Objectives Atrial fibrillation (AF) is associated with significant morbidity and mortality. Substantial evidence suggests that the renin angiotensin system (RAS) has a role in the pathogenesis of AF. Angiotensin-converting enzyme 2 (ACE2), a monocarboxypeptidase capable of metabolising angiotensin II (Ang II) into angiotensin-(1-7) [Ang-(1-7)], has emerged as a potential therapeutic target. The purpose of this study was to investigate whether atrial overexpression of ACE2 by homogeneous transmural atrial gene transfer can reverse AF induced atrial remodelling and their mechanisms in a canine atrial pacing model. Methods Twenty-eight mongrel dogs were randomly divided into 4 groups: Sham-operated, control, gene therapy with Ad-EGFP (adenovirus-enhanced green fluorescent protein) and gene therapy with Ad-ACE2 (Ad-ACE2 group) (n = 7 per subgroup). Sustained AF was induced in all dogs besides Sham-operated group by atrial rapid pacing at 450 beats/min for 2 weeks. All dogs underwent an invasive electrophysiology study, then receveid epicardial gene painting. Three weeks after gene transfer, all animals underwent repeat electrophysiology study, histology, and molecular studies. Results The Ad-ACE2 group showed increased ACE2, Angiotensin-(1-7) and AT2R expression, and decreased Angiotensin II and AT1R expression in comparison with Ad-EGFP and control groups.
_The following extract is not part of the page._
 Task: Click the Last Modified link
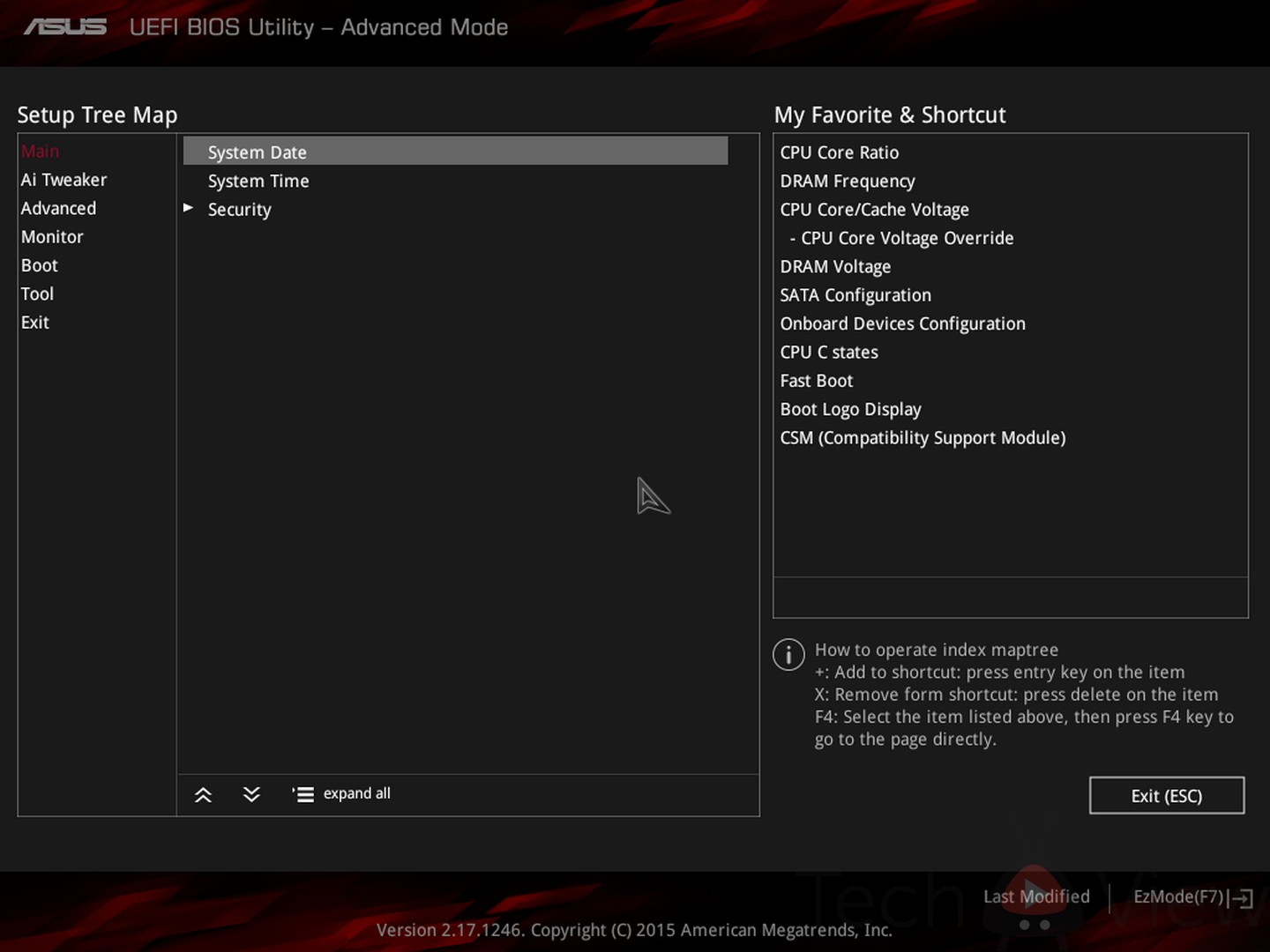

ACE2 overexpression attenuated atrial tachypacing induced increase in the levels of activated extracellular signal-regulated kinases (ERK1/2) and mitogen-activated protein kinases (p38MAPK), and decrease in the levels of MAPK phosphatase 1, resulting in attenuation of atrial fibrosis marker, collagen protein and transforming growth factor-β1. Additionally, ACE2 overexpression also ameliorated tachypacing-induced up regulation of connexin 40 and down regulation of connexin 43, Cav1.2 and Kv4.2, and significantly decreased the inducibility and duration of AF. Conclusions ACE2 overexpression could shift the RAS balance towards the protective axis, attenuate cardiac fibrosis remodelling associated with up-regulation of MKP-1 to reduce MAPK activities, ameliorate tachypacing-induced ion channel and connexin remodelling, and subsequently reduce the inducibility and duration of AF. Therefore, overexpression of ACE2 by homogeneous transmural atrial gene transfer could improve atria electrical and structural remodelling in a canine atrial pacing model.